Dataset items:
● ● ● ● ● ● ●

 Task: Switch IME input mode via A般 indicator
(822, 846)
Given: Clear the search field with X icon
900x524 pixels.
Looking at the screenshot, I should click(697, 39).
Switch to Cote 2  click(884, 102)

● ● ● ● ● ● ●

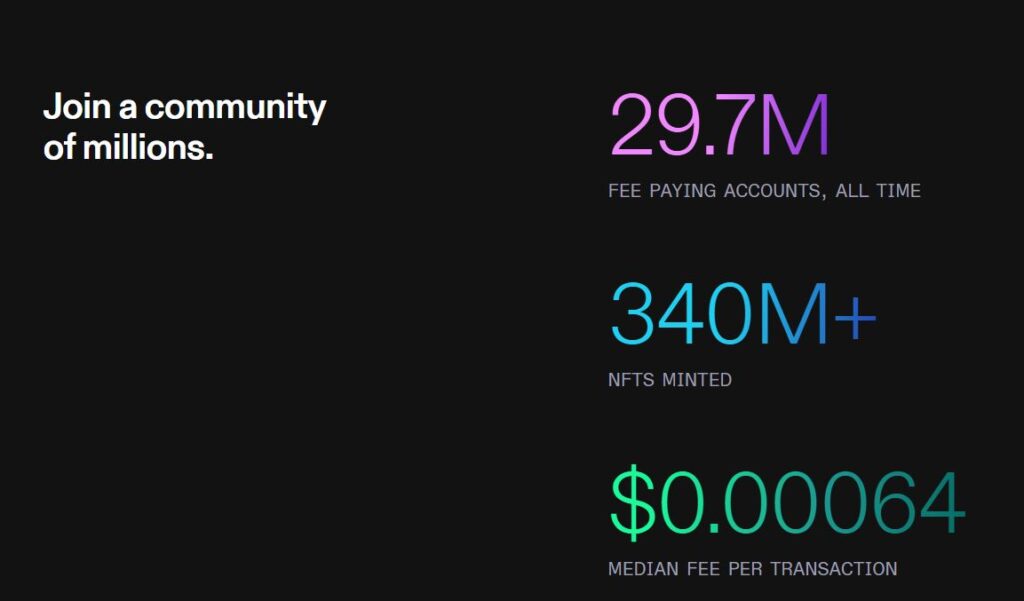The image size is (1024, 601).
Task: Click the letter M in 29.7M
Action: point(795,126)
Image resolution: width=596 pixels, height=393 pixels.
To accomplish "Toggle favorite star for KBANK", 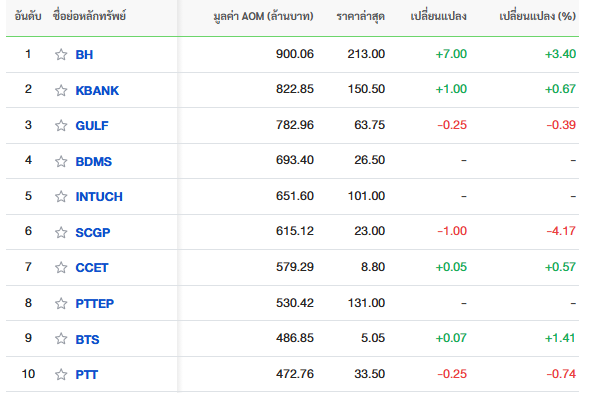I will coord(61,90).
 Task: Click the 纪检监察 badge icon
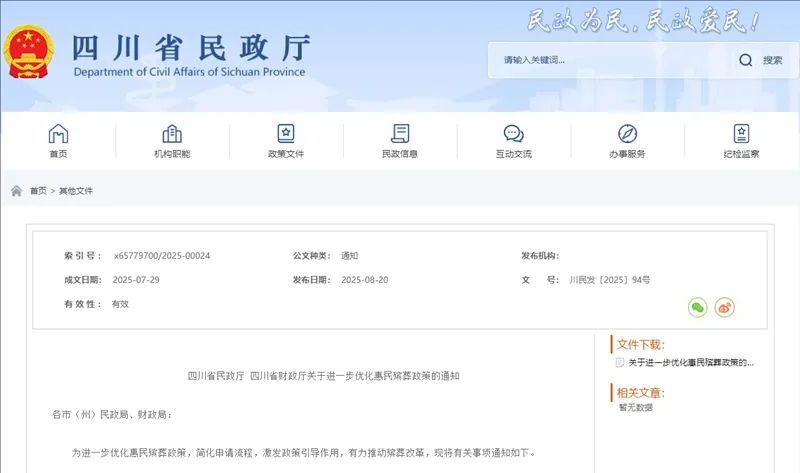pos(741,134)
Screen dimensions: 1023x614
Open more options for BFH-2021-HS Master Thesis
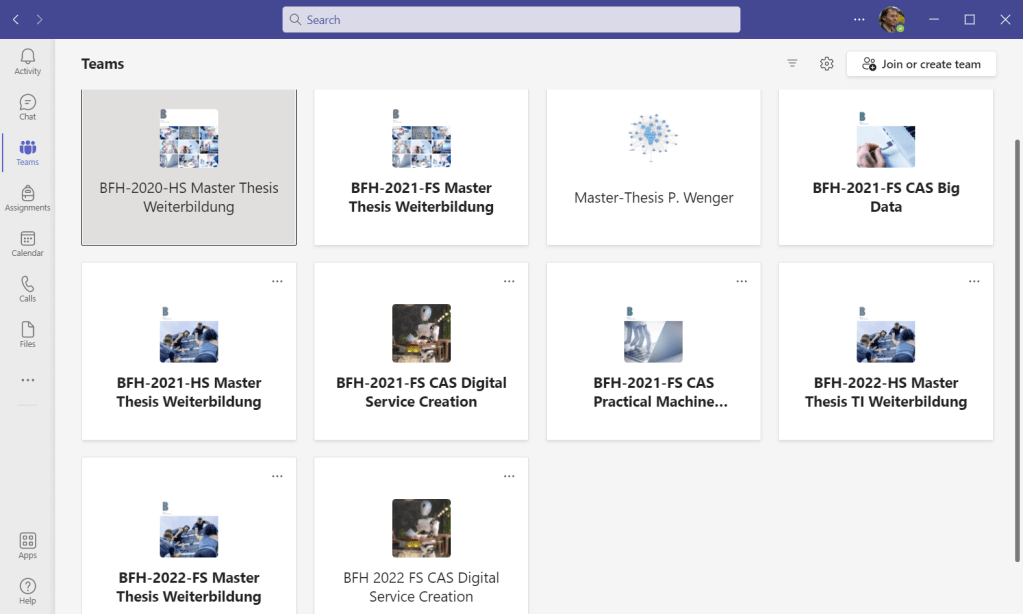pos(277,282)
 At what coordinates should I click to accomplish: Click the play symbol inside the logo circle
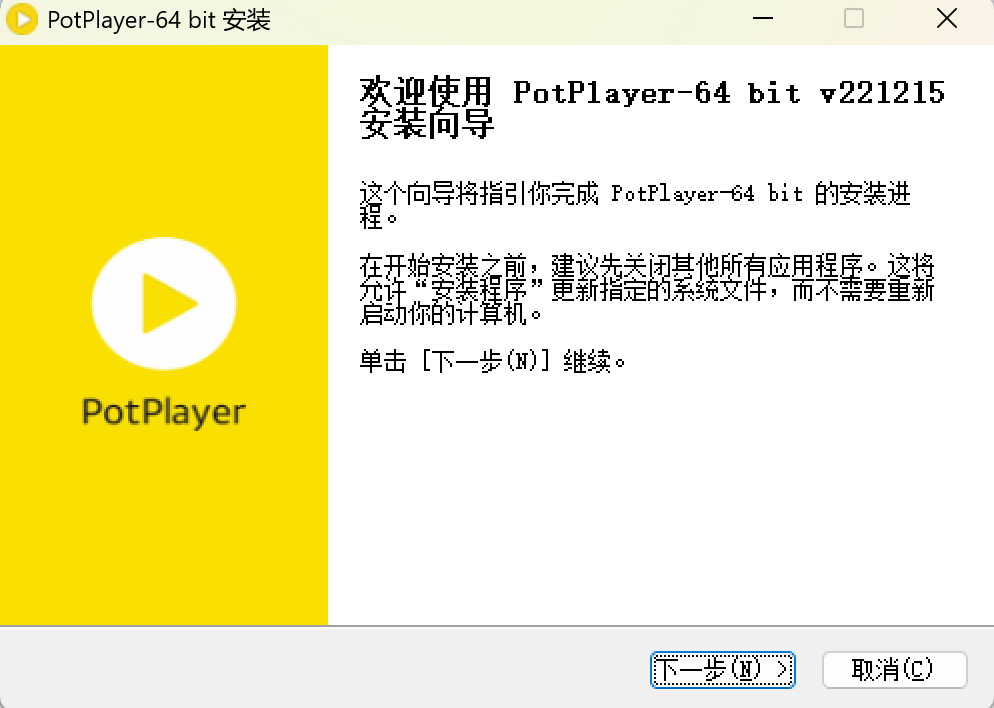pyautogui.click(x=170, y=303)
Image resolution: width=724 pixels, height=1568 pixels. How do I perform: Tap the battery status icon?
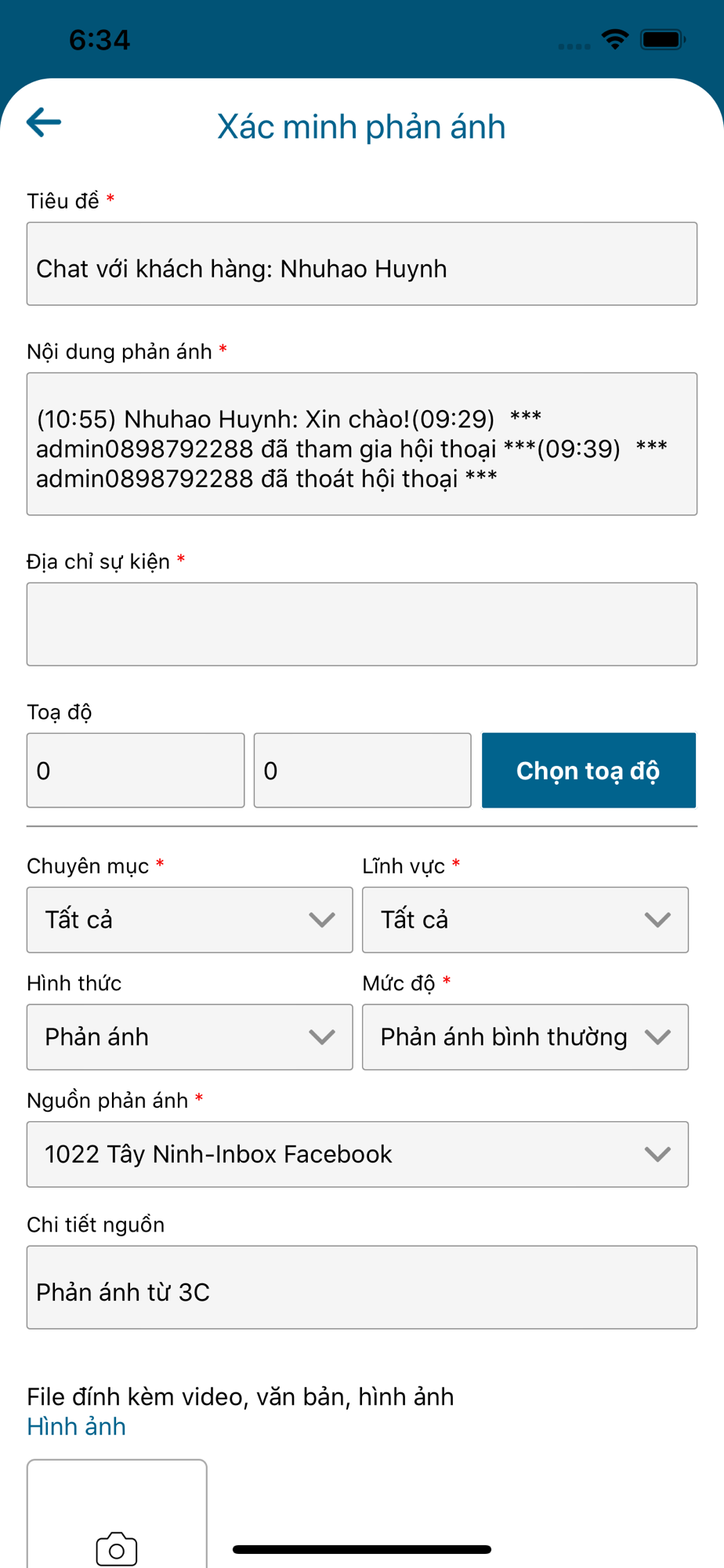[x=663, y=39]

● ● ● ● ● ● ●

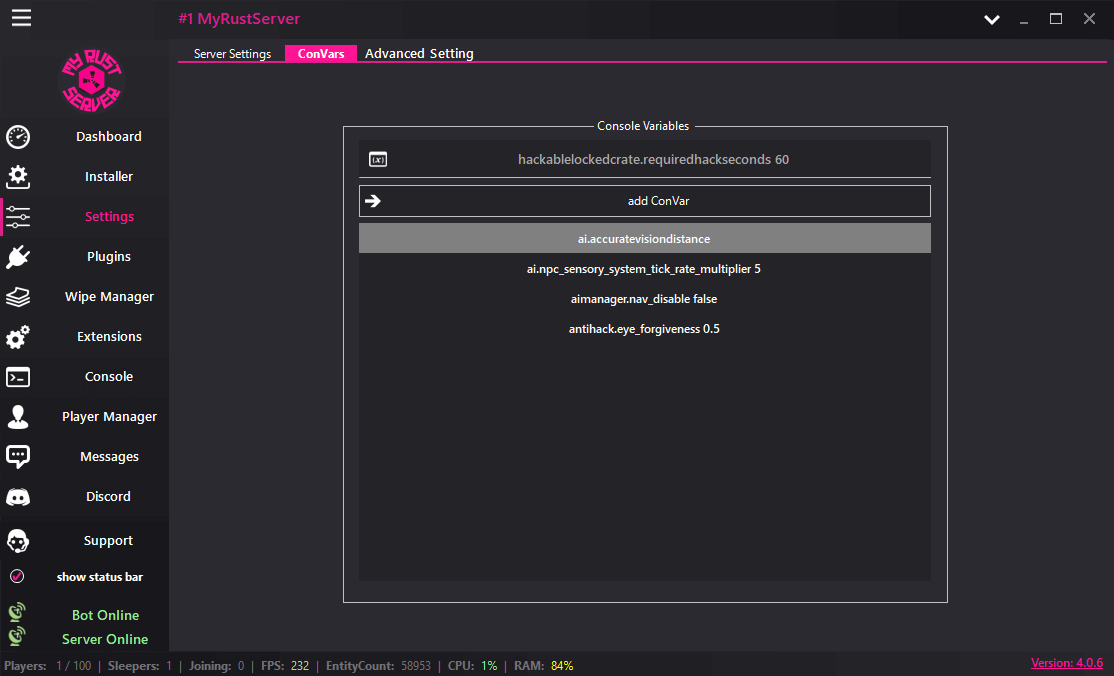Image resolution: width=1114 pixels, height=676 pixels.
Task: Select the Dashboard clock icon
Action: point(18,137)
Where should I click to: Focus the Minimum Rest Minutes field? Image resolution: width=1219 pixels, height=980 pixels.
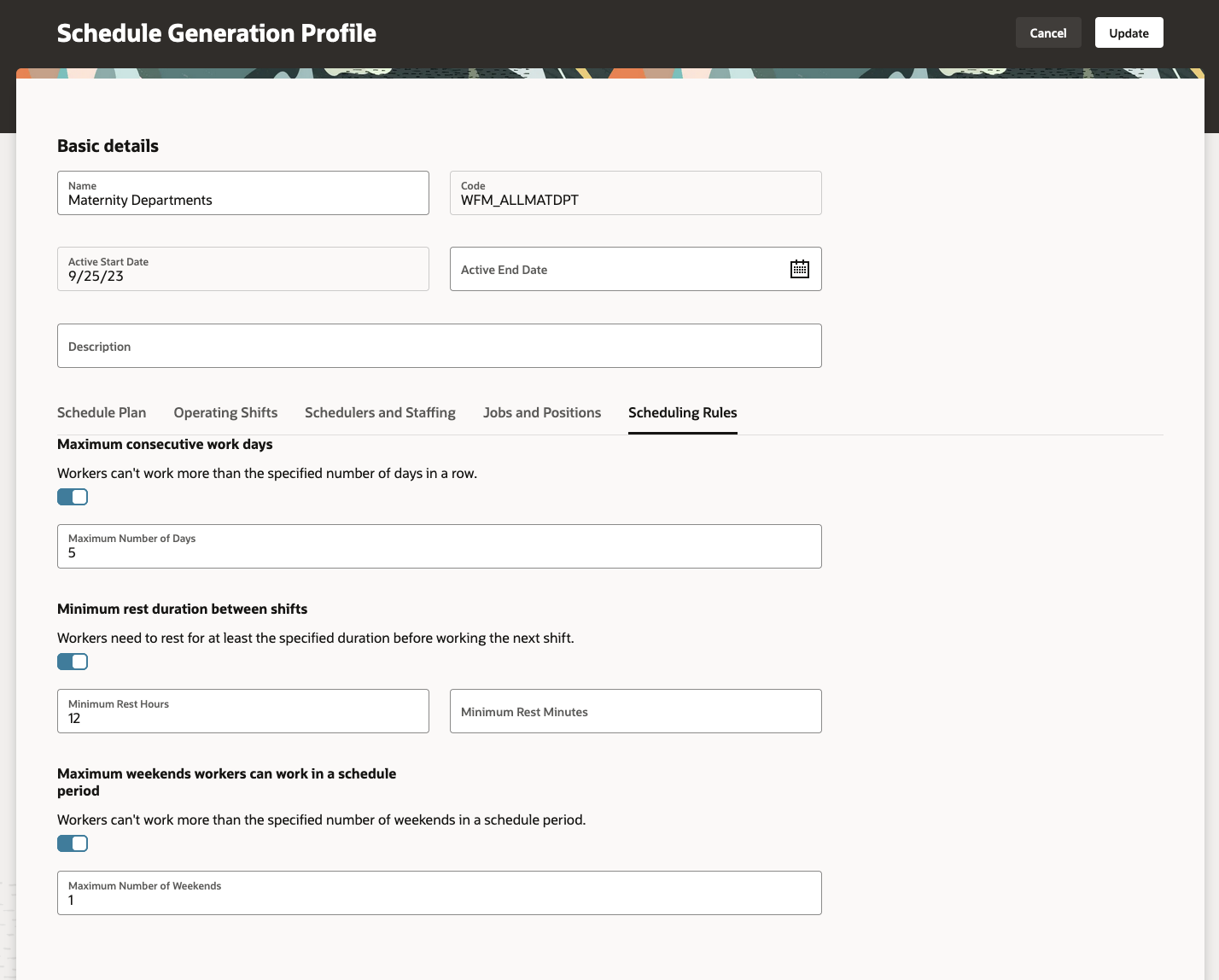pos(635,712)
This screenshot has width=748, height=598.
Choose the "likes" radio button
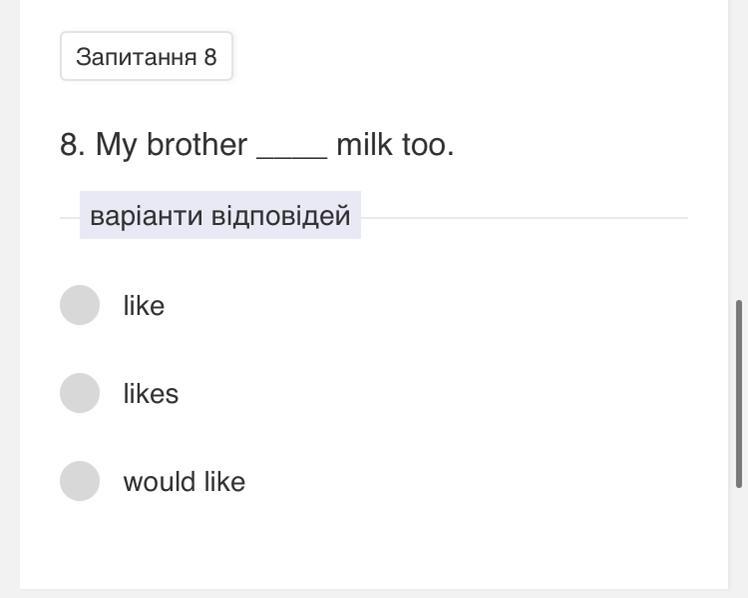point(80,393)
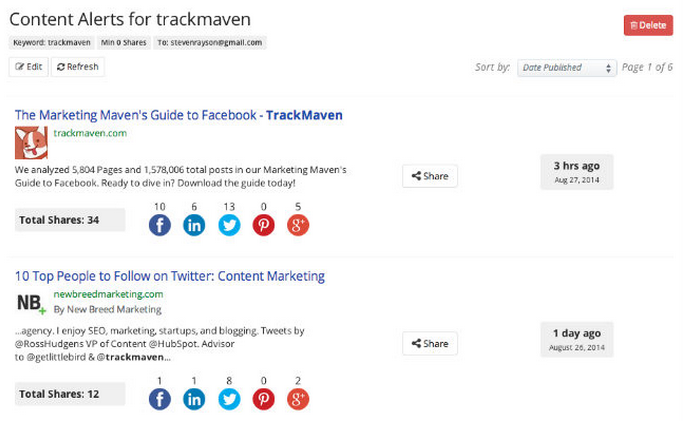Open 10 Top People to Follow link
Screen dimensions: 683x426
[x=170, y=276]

● ● ● ● ● ● ●

> WHAT TO PRODUCE
A word-for-word copy of the lines above from the one with "Task: Switch IME input mode via A般 indicator" through the one with "Switch to Cote", inclusive, is the only output wanted.

> WRITTEN SOLUTION
 Task: Switch IME input mode via A般 indicator
(822, 846)
Given: Clear the search field with X icon
900x524 pixels.
Looking at the screenshot, I should click(697, 39).
Switch to Cote 2  click(884, 102)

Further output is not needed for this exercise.